Dataset excerpts Block Start

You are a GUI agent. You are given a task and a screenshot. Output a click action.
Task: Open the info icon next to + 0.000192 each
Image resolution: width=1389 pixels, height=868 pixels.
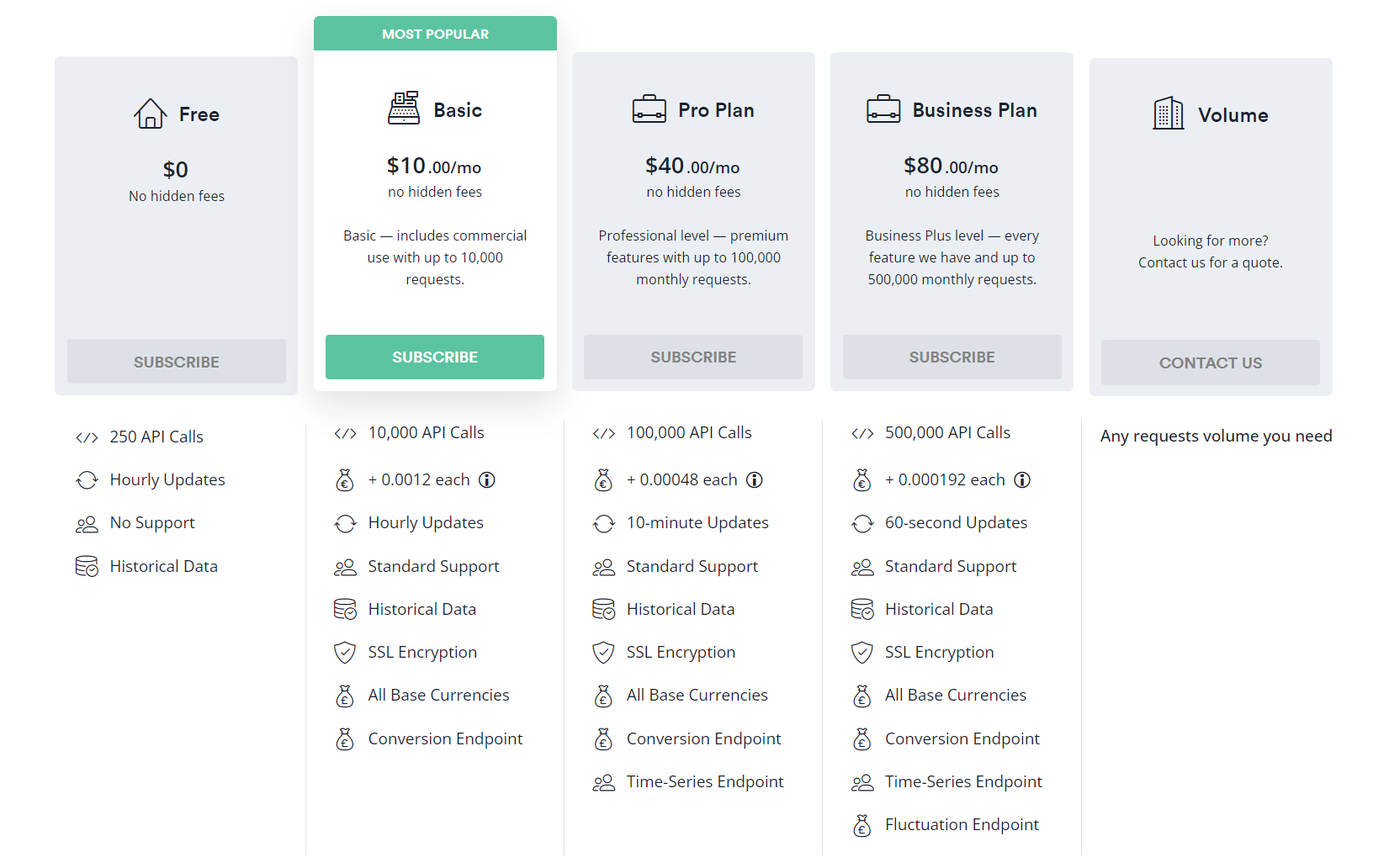pos(1022,479)
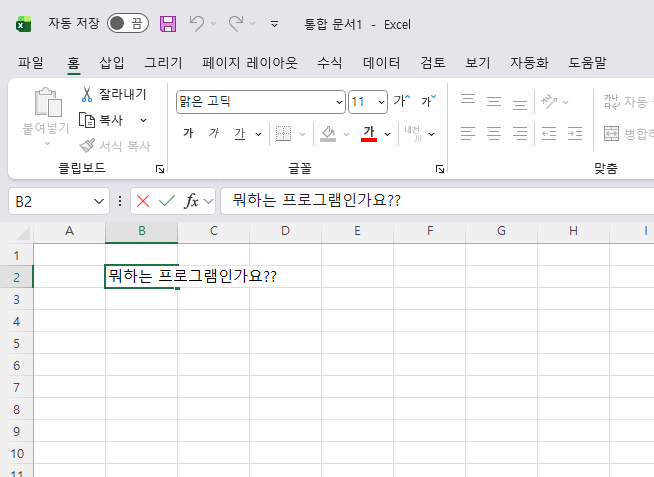
Task: Click the column D header
Action: tap(285, 231)
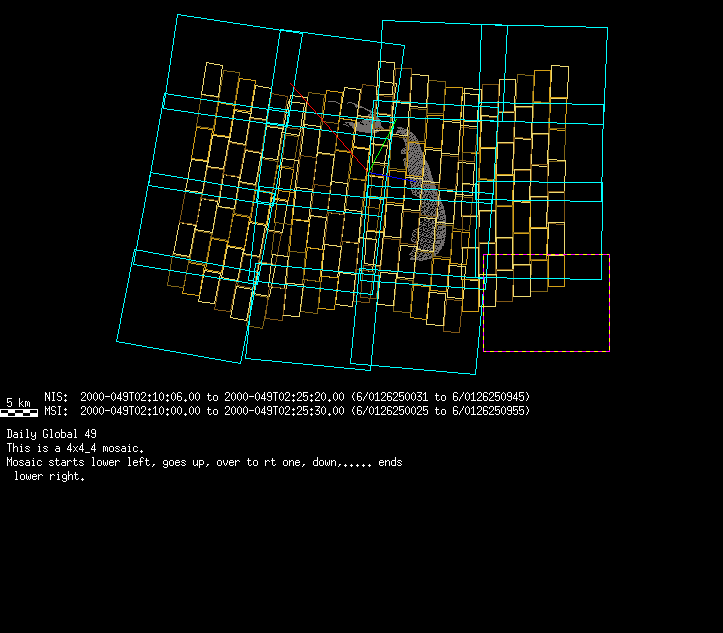723x633 pixels.
Task: Click NIS end time 2000-049T02:25:20.00
Action: (x=285, y=396)
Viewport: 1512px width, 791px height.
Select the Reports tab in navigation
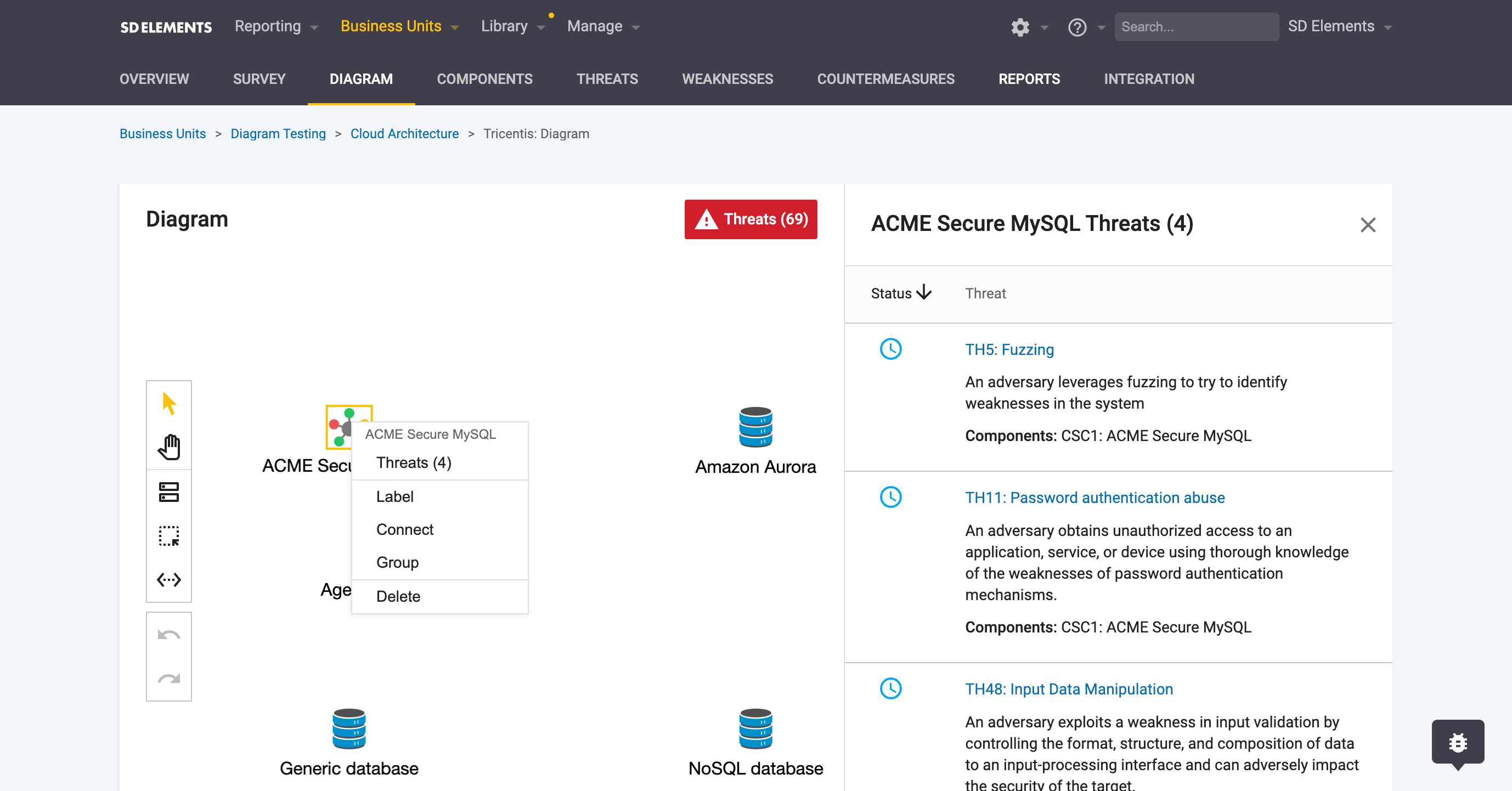pos(1030,78)
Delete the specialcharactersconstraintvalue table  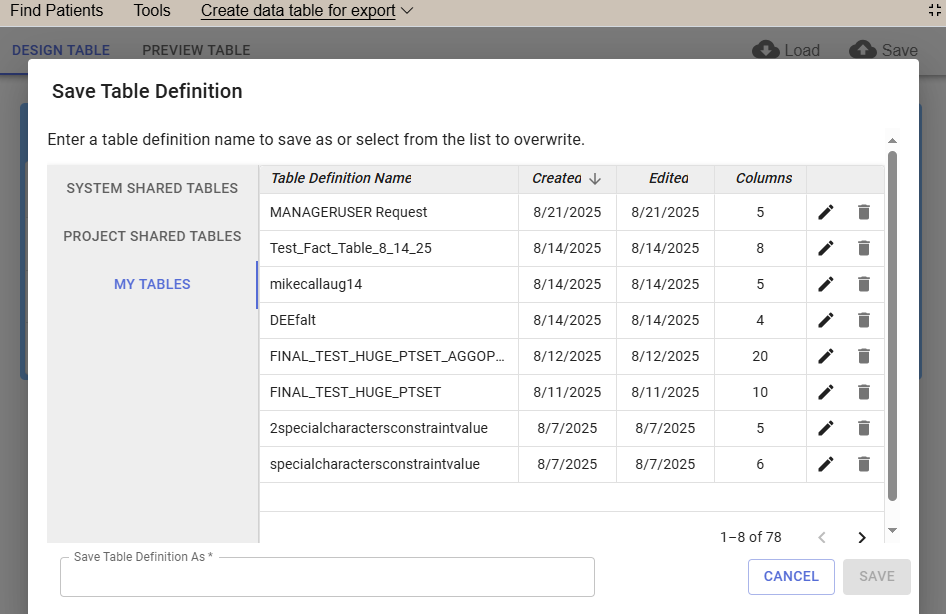864,464
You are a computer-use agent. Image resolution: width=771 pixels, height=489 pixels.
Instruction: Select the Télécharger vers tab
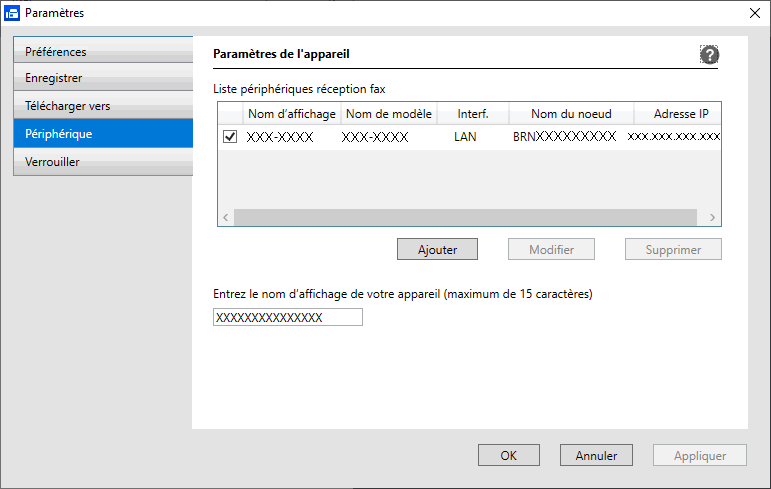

Dataset excerpts Block End

▶ **Work request**: Please show every line above that includes the word "agent".

▶ **Result for this task**:
You are a GUI agent. You are given a task and a screenshot. Output a click action.
You are a computer-use agent. Image resolution: width=771 pixels, height=489 pixels.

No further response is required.